- TASK DESCRIPTION -
Images excluded, reproduce each line of the records exactly as it stands.

---- SUPPLIED MATERIAL

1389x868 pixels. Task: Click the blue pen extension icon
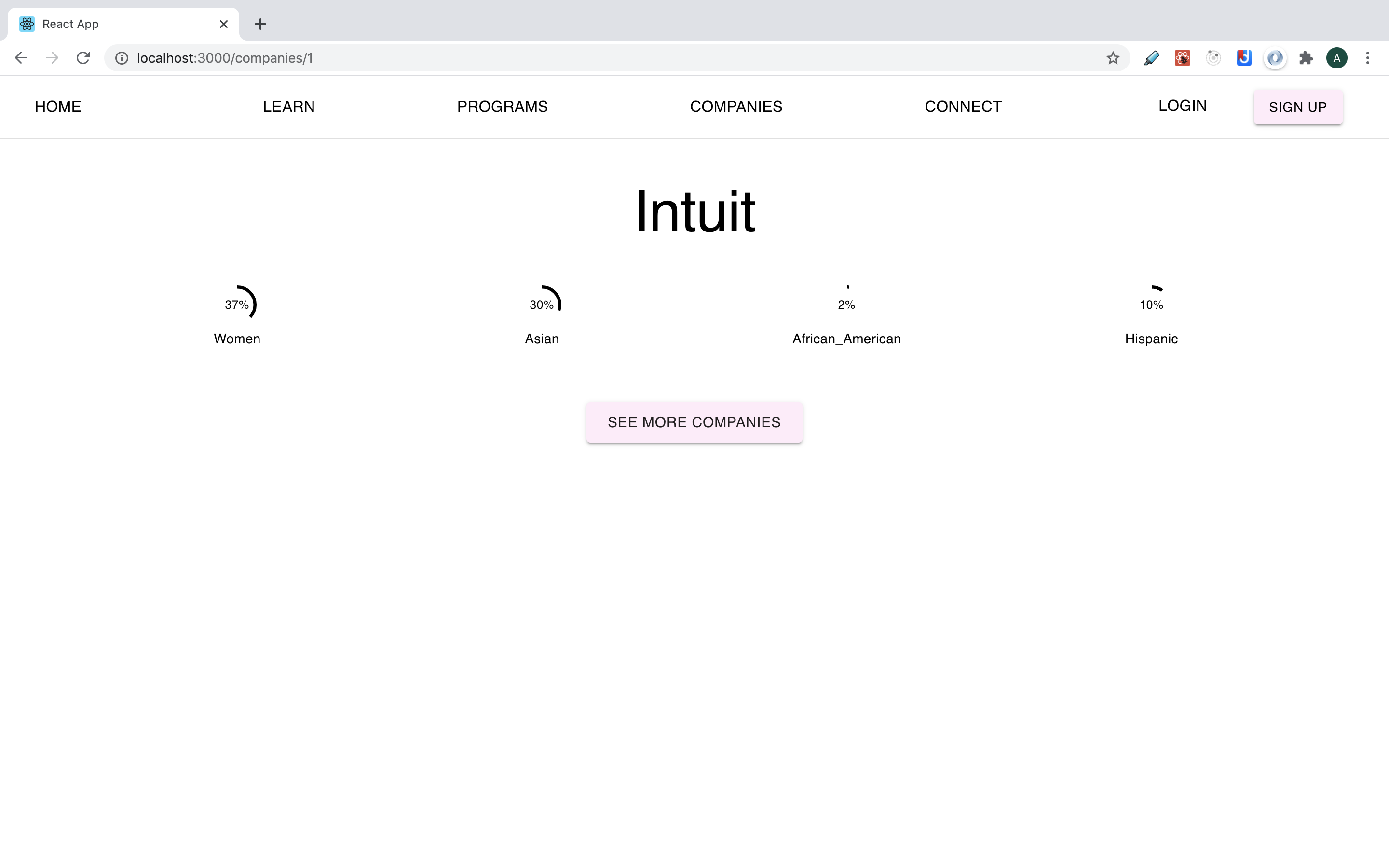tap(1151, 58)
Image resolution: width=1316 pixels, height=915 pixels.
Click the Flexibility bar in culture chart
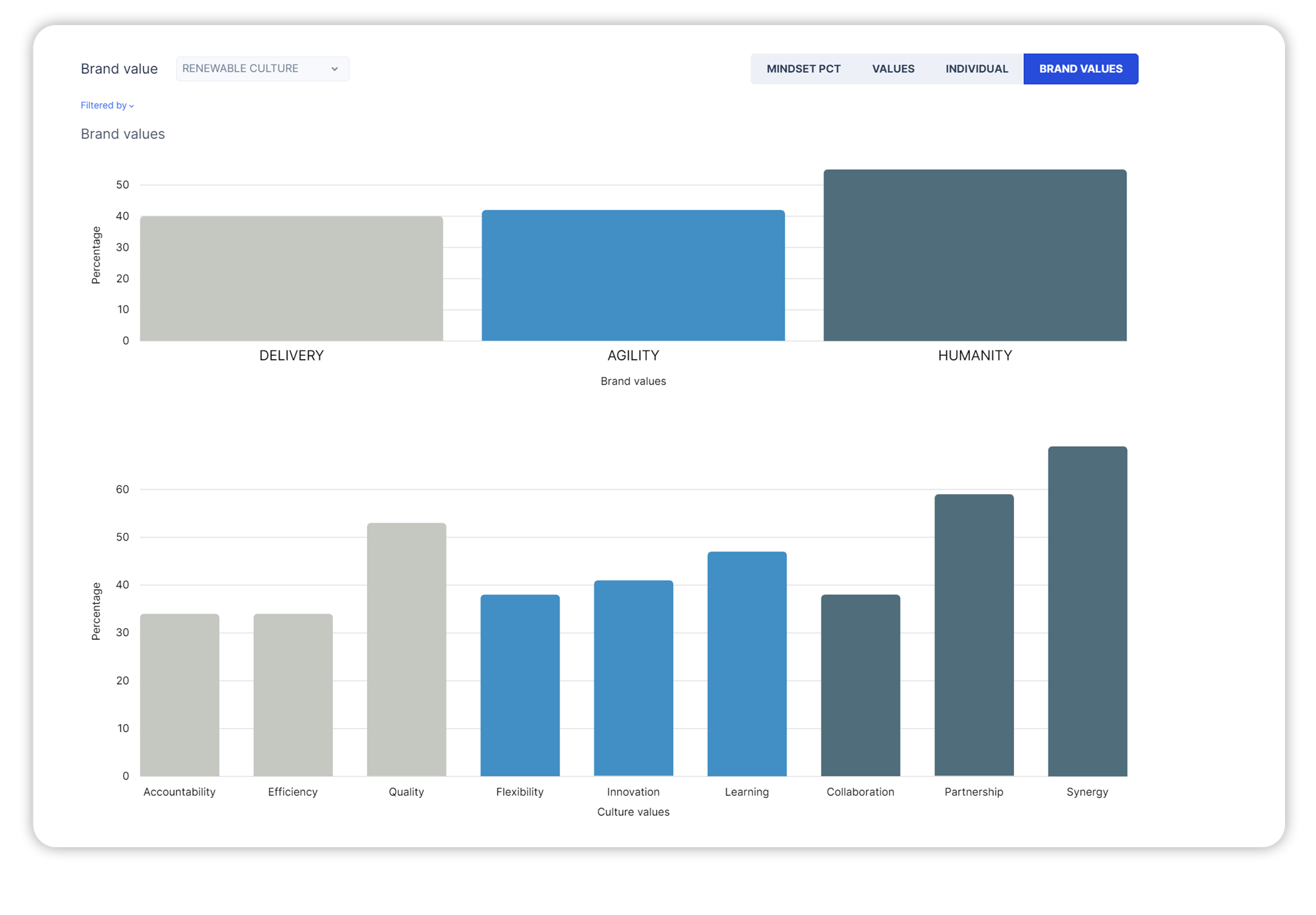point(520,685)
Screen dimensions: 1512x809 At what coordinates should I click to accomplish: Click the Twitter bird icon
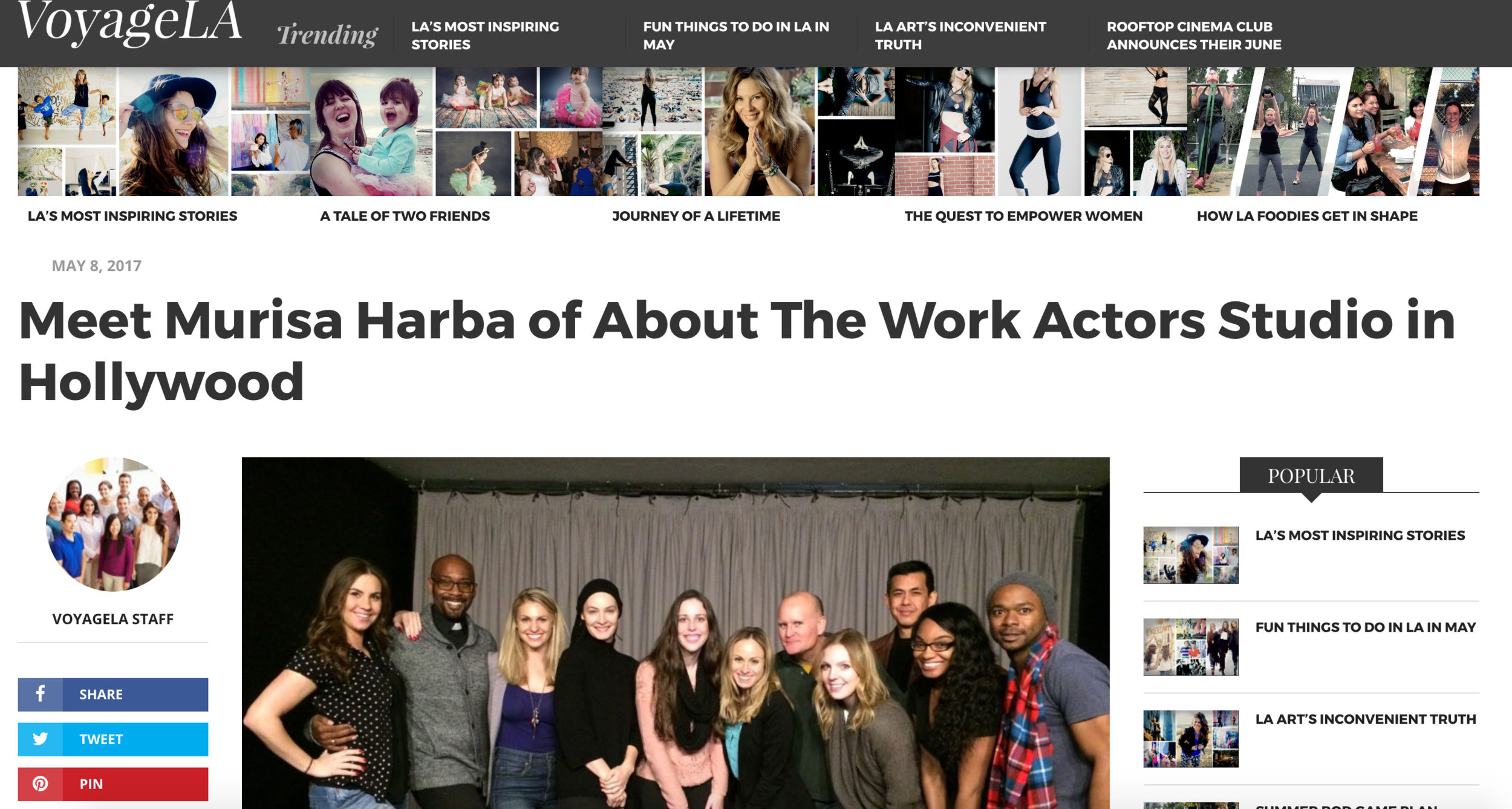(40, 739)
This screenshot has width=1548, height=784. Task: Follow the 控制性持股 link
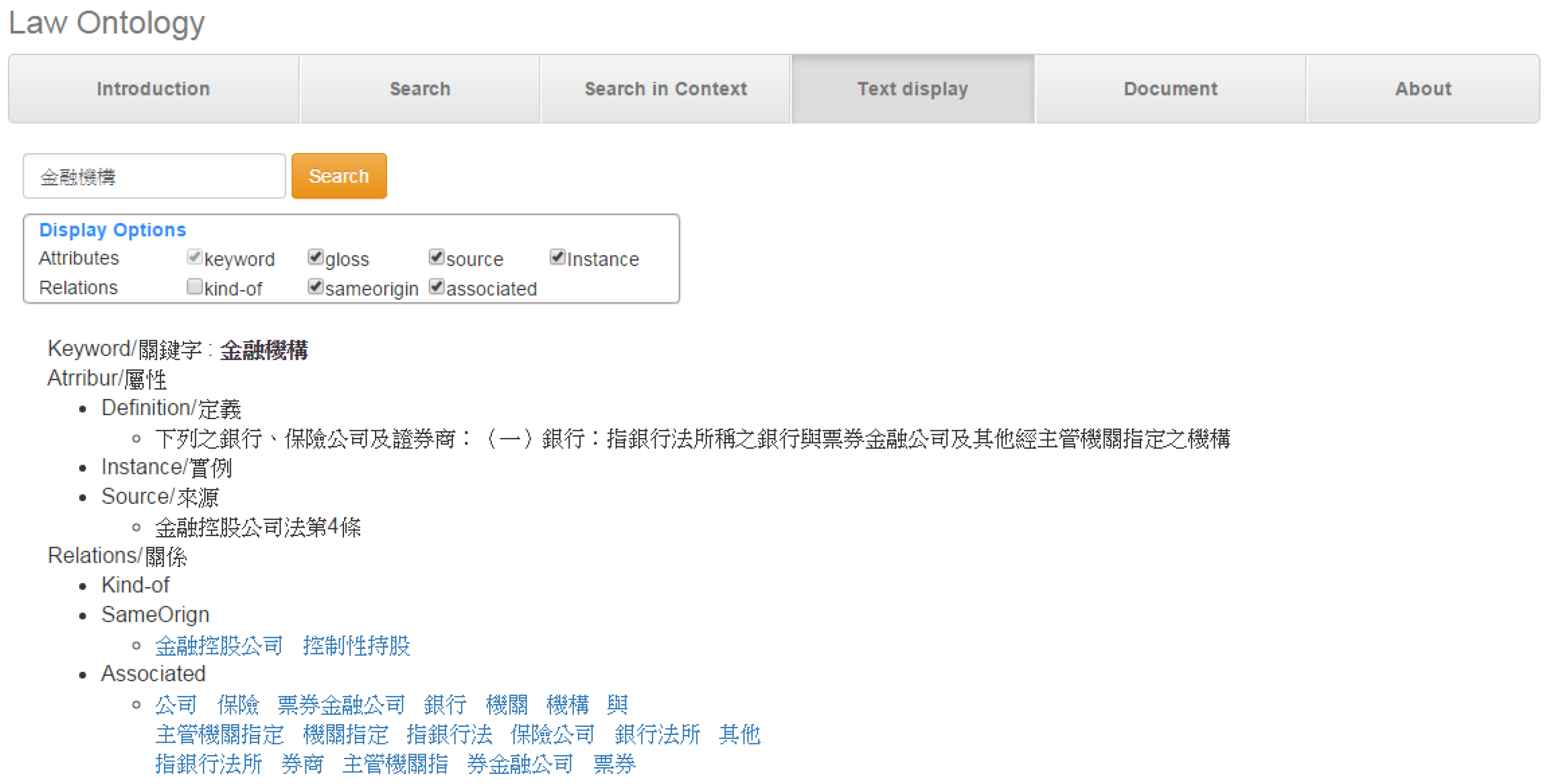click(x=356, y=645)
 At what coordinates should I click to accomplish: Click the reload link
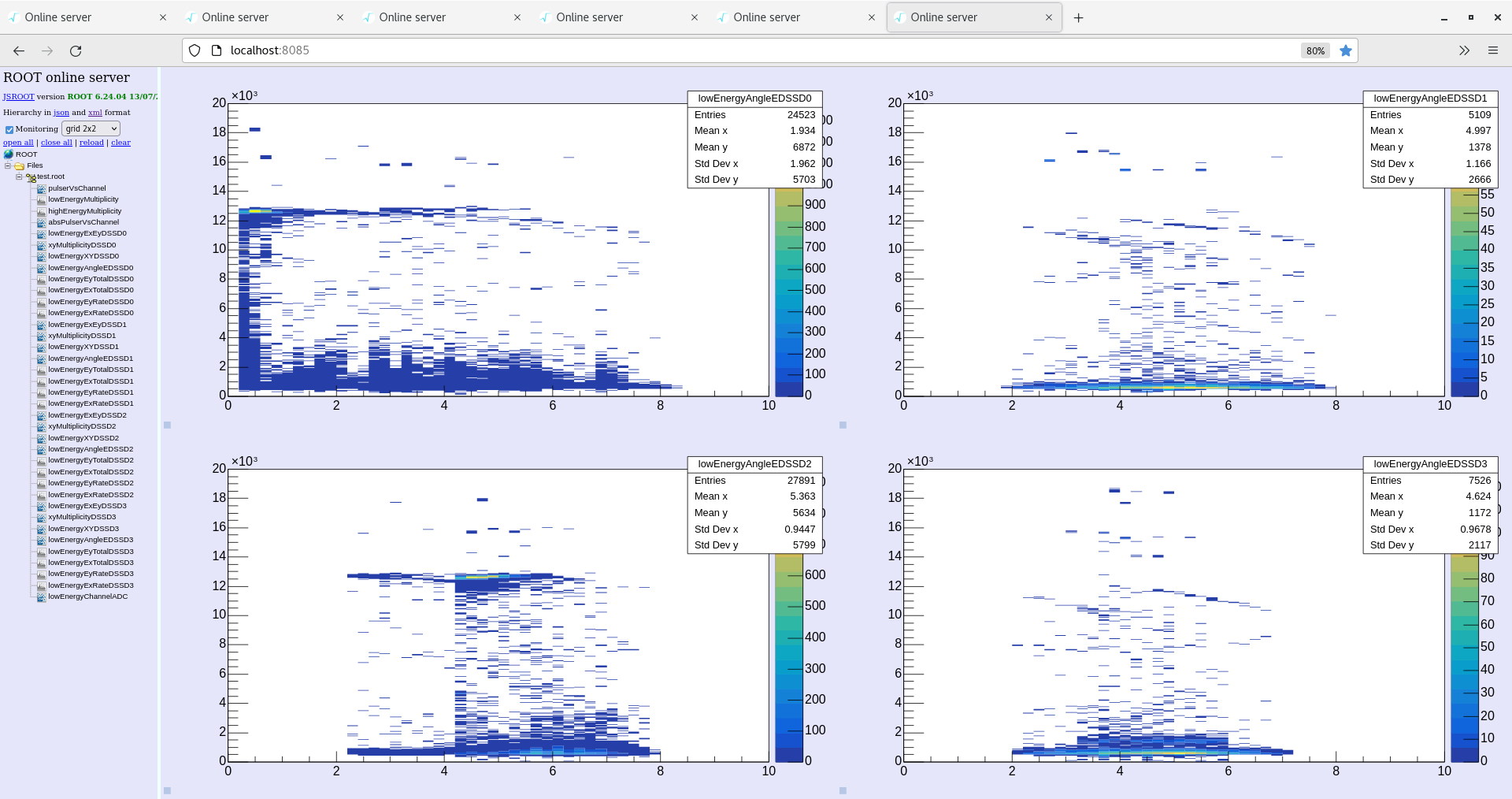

--------

- TASK RESPONSE -
1389x868 pixels. Task: Click the blue pen extension icon
tap(1151, 58)
Image resolution: width=1316 pixels, height=915 pixels.
Click the Flexibility bar in culture chart
point(520,685)
Screen dimensions: 1512x809 At what coordinates should I click to accomplish: Click the Twitter bird icon
(40, 739)
This screenshot has width=1548, height=784. Task: Follow the 控制性持股 link
click(x=356, y=645)
 At what coordinates should I click to accomplish: Click the reload link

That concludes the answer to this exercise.